La lumière, en grec, se dit φως. Mot d'une force incomparable, par sa simplicité de monosyllabe où éclate son côté élémentaire, absolu ; par son genre, le neutre, qui n'apparaît pas ici inférieur, mais supérieur au masculin et au féminin qu'il dépasse ; par ses sonorités, à la fois étouffantes et fraîches. Mot bref, mais que le sifflement final prolonge sans fin. On dit φως, et plus rien n'existe que ce feu omniprésent, tyrannique, avec toute la terreur et la douceur qu'il rayonne.
On imagine le désarroi du traducteur français, muni de sa seule «lumière», laquelle n'est pas sans charme, avec sa langueur humide, féminine, faite pour l'Ile-de-France, le Val de Loire — attention, la mièvrerie est proche...
En cas de danger, tous les moyens sont bons. Que le lecteur ne soit pas choqué si la lumière, parfois, se change en éclat, en jour (encore que jour, selon Mallarmé, ait plutôt des couleurs de nuit), voire en feu !
Ανάβεις το φως. Σβήνεις το φως.
Traduction mot à mot :
«Tu allumes la lumière. Tu éteins la lumière.»
Apparemment, pas de problème. Sauf qu'une telle traduction, à mon sens, n'est pas vraiment exacte : elle déplace nettement le centre de gravité de la phrase. On a en grec :
Ανάβεις το φως. Σβήνεις το φως.
L'accent tombe sur les verbes : c'est ce qui change qui ressort.
En français, l'accent est le suivant :
«Tu allumes la lumière.
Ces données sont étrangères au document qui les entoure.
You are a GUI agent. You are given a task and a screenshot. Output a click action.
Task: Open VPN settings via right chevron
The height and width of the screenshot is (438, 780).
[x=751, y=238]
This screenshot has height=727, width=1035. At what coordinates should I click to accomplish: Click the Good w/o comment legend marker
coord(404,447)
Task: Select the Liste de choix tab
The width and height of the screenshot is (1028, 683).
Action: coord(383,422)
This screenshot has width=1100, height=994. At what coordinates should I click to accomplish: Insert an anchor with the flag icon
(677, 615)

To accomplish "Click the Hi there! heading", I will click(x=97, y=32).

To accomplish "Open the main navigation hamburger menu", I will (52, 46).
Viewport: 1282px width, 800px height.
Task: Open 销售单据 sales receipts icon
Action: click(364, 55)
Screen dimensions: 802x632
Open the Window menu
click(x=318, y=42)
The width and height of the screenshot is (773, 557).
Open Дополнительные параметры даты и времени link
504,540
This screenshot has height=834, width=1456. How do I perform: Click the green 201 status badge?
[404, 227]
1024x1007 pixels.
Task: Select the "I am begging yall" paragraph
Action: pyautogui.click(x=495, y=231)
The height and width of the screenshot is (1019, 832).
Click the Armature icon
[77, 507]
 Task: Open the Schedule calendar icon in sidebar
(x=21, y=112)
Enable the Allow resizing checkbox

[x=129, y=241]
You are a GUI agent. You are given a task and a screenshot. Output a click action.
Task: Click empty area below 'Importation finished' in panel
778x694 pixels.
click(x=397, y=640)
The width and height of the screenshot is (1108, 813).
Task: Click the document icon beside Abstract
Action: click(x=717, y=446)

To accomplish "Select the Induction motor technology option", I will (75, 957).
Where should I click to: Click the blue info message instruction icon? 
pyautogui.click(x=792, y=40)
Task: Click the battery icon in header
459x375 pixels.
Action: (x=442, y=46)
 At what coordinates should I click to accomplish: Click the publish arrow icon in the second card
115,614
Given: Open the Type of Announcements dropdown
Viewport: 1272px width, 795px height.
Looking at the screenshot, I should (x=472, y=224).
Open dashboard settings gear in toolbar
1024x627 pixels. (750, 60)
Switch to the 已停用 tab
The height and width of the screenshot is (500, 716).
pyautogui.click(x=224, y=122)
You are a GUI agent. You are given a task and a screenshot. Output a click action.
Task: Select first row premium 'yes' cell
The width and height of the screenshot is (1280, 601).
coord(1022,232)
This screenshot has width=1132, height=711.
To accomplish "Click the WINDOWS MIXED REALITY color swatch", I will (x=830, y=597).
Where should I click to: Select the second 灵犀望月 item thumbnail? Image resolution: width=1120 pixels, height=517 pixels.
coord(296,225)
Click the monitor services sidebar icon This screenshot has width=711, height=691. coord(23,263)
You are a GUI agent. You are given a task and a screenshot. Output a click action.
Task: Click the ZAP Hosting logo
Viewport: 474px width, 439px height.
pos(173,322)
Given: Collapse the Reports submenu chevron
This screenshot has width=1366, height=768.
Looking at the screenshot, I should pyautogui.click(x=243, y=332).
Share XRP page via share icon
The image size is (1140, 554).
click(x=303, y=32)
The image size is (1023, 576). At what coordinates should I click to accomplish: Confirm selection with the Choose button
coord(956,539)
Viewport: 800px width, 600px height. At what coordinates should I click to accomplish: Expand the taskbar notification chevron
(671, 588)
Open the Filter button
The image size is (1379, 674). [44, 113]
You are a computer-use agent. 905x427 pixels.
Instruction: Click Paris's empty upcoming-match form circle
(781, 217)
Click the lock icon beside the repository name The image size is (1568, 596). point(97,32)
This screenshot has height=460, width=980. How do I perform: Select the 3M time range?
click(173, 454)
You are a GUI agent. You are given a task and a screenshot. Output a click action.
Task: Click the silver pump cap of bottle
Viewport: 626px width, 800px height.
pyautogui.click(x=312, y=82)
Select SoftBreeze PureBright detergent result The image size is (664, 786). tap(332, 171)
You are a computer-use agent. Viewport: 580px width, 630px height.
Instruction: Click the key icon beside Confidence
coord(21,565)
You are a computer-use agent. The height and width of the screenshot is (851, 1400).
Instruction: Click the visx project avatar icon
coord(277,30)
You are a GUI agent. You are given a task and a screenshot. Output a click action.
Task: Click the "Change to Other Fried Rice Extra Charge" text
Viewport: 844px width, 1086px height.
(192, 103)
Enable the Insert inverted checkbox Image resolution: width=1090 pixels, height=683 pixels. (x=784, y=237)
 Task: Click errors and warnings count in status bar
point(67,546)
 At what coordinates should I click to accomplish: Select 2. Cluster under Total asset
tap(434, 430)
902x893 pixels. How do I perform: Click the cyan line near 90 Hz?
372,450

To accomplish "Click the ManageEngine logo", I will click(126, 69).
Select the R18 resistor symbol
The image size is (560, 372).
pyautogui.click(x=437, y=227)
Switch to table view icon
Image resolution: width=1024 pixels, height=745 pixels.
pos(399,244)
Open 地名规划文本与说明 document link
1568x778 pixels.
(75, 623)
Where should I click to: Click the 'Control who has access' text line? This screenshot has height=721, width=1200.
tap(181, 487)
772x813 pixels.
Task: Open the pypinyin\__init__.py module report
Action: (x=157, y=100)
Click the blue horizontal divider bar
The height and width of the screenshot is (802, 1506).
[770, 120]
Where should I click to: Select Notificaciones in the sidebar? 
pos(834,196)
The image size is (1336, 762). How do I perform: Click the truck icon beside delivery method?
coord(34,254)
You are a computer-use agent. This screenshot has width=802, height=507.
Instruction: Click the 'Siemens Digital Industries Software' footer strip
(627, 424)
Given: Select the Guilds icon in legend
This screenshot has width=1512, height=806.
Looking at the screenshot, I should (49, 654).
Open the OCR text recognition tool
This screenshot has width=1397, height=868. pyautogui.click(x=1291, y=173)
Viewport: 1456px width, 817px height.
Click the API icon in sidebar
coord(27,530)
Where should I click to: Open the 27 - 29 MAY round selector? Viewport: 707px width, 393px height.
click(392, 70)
Tu éteins la lumière.»
La variation passe au second plan, la répétition s'impose avec lourdeur. Pour rétablir l'équilibre,
«Tu allumes la lumière. Tu l'éteins»
me paraît plus juste. La répétition (tu + verbe) est toujours là, mais hors l'accent. La variation retrouve sa place au premier plan.